Segment Start: Records

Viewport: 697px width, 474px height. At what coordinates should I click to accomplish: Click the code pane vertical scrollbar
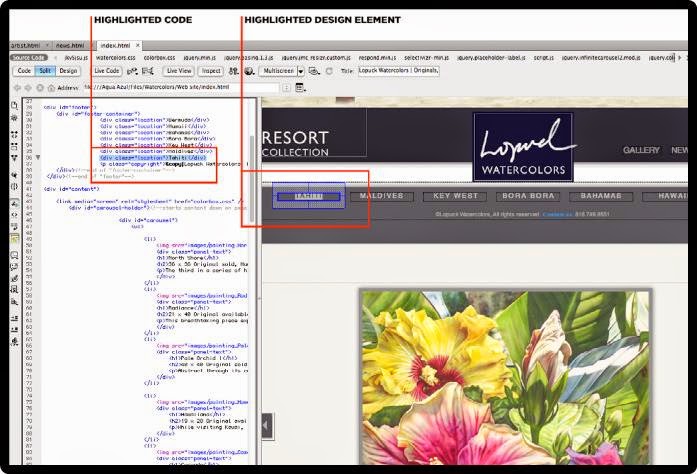252,179
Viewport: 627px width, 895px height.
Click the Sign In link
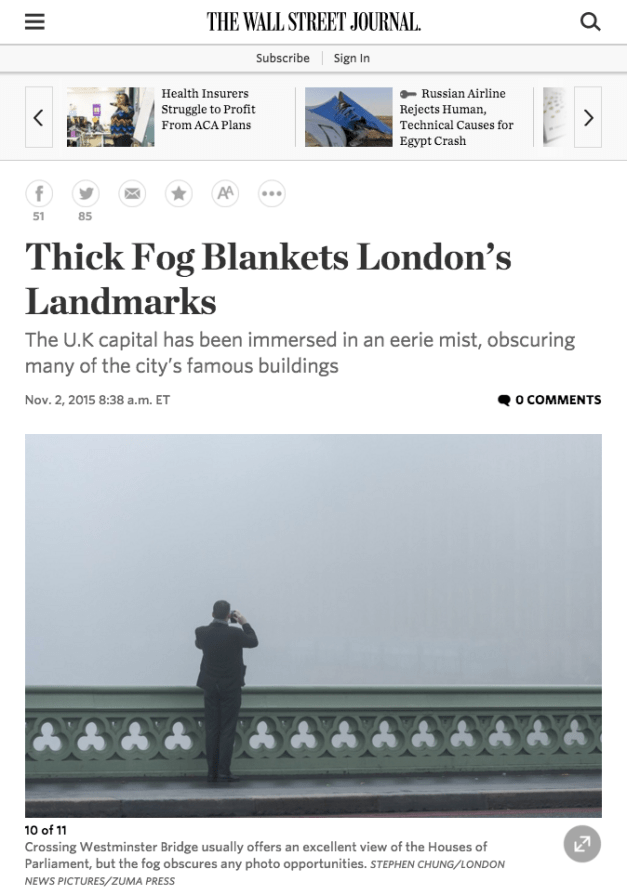click(x=352, y=58)
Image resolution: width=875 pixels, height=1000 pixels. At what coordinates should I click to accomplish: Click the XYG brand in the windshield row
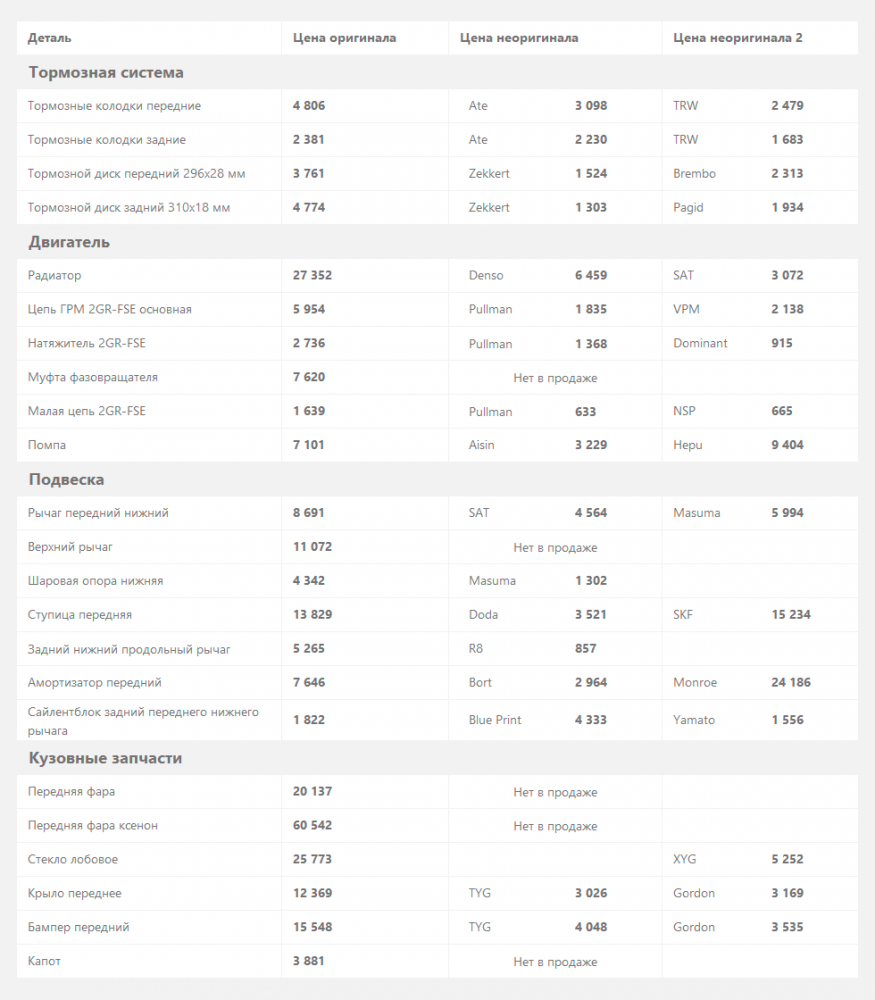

Segment End: Records

Give back exactly the lines from the line with "Viewport: 627px width, 895px height." through the final line of the entries above, and keep pictures out of the copy.

__Task solution__:
Viewport: 627px width, 895px height.
Click the Sign In link
click(x=352, y=58)
Image resolution: width=875 pixels, height=1000 pixels. At what coordinates should I click to accomplish: Click the XYG brand in the windshield row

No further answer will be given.